Prayer as Energy
Seeing diversity as divinity being distributed all around us, can be extremely helpful in understanding the nature of intercessory prayer.
When we ask someone to pray for us or we offer to pray for someone else, what does that mean? How does that work? Traditionally, it is understood as praying to a “God up in the heavens” for a special blessing. This understanding generates a series of questions such as why some prayers are answered, and some are not? Whose prayers are heard, and whose are unheard? What happens to those for whom nobody prays? Why did someone for whom many prayers were offered died and another one for whom no prayers were offered, was healed?
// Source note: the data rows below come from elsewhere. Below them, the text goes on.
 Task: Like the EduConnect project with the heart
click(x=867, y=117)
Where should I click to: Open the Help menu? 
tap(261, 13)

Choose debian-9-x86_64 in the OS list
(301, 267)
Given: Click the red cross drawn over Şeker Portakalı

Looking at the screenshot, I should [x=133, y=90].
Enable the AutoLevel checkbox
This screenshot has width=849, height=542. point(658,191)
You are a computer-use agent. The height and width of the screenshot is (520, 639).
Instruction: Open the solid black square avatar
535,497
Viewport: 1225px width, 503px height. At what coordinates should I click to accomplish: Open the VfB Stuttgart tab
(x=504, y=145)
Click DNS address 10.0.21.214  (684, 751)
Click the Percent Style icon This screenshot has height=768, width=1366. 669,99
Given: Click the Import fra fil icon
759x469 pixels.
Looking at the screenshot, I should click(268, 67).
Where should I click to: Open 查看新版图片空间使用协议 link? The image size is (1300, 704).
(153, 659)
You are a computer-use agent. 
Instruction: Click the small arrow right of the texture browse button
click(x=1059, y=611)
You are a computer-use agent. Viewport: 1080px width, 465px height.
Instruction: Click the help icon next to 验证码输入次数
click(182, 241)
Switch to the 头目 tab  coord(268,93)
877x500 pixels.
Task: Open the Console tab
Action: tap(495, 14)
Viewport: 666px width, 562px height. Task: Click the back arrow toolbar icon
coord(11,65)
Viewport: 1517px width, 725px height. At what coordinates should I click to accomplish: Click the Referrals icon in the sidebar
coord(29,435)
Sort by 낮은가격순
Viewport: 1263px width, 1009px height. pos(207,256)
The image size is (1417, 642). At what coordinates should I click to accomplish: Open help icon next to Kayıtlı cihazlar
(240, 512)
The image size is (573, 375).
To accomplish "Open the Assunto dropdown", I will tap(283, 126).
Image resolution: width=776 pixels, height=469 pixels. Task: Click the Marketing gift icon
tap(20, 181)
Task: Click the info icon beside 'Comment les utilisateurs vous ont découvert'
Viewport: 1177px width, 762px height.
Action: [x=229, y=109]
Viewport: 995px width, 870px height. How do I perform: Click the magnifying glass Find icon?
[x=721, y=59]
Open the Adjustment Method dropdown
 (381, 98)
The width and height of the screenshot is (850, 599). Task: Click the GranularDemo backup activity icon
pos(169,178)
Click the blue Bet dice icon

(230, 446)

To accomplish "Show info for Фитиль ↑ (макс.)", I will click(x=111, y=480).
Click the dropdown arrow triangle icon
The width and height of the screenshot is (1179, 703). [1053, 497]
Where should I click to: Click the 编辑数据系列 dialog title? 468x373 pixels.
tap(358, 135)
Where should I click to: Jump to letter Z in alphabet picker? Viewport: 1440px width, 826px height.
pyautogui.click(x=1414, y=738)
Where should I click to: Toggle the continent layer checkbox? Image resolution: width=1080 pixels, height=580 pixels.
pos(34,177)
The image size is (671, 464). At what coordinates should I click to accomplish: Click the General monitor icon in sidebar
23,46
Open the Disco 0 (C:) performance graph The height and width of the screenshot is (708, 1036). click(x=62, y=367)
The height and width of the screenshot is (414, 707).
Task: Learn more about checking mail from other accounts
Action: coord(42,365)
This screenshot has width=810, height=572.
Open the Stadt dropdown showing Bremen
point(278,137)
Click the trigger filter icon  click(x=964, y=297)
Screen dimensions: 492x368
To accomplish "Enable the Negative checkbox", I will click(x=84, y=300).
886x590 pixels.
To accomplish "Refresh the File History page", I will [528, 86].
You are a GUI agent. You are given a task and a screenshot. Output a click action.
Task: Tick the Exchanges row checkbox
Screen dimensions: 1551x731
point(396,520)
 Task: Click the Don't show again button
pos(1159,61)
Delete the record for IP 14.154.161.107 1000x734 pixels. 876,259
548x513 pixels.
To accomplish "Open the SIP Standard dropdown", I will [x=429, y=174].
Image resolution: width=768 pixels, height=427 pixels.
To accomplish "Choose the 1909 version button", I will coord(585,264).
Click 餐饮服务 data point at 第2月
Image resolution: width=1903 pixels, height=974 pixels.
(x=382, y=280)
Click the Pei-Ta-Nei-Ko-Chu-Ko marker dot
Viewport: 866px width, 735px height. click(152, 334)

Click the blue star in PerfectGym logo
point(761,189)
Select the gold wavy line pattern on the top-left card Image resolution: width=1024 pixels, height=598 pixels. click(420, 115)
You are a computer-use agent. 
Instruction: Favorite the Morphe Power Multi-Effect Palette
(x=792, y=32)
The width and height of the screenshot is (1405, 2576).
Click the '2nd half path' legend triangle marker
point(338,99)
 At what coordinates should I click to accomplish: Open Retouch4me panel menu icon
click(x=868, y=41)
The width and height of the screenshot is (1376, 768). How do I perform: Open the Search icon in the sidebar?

What if all the blessings we ever need are already granted and they are all around us for us to experience? A horizontal understanding of prayer as opposed to the traditionally vertical understanding can be very helpful. It is predicated on the notion that God is within us and as us, rather than above us and separate from us.
Everything around us is energy. There is an energy flow between you and everything around you such as plants, animals, humans, and all that exists in the entire universe. When you stand in front of a person, there is an invisible, yet real, energy movement between the two of you. Your moving lungs, beating heart and flowing blood create a physical, palpable energy field along with the emotional energy field of your feelings and emotions.
If you are relaxed and your feelings are loving, compassionate and non-judgmental, you will receive positive energy from your environment. If you are all tensed up and your thoughts are tinged with anxiety, fear, and prejudice, you are likely to receive a negative energy flow from your environment.
Do you want blessings from God? Seek them from everyone and everything around you. For this to work, you must first believe that the source of your blessings is scattered all around you. Without such a belief, you are unlikely to look for it or expect it from your surroundings. Poet Chelan Harkin advises us to pray regardless of your belief in God:
Everything in the Universe
is energetically linked,
and like an invisible root system,
information and resources
are shared,
and words are the ambassadors
of what we think and feel
to the Universe’s Great Ears
that exist everywhere.
Christian prayers usually end with a phrase, “we make these prayers, through Christ our Lord” — the understanding being that prayers are made through Christ and received through Christ. The concept of divinity as distributed around us is the same as the concept of the Universal Christ, manifested in the universe.
So, blessings come to us not from an imaginary connection to an invisible God, who is separate from us, but through the real bonding with the universe around us.
God’s blessings are not favors from the sky, dropped on you when you say some magical prayers. They come to you from everyone and everything around you that are soaked in divinity. In her poem I no Longer Pray, Chelan Harkin gives poetic expression to this truth:
I no longer pray as I was taught
but as the stars crawl
onto my lap like soft animals at nighttime
and God tucks my hair behind my ears
with the gentle fingers of her wind
and a new intimacy is uncovered in everything,
perhaps it’s that I’m finally learning
how to pray.
Embracing diversity is the most direct, concrete, and immediate path to experiencing the divine — which is the ultimate path to self-realization and fulfillment.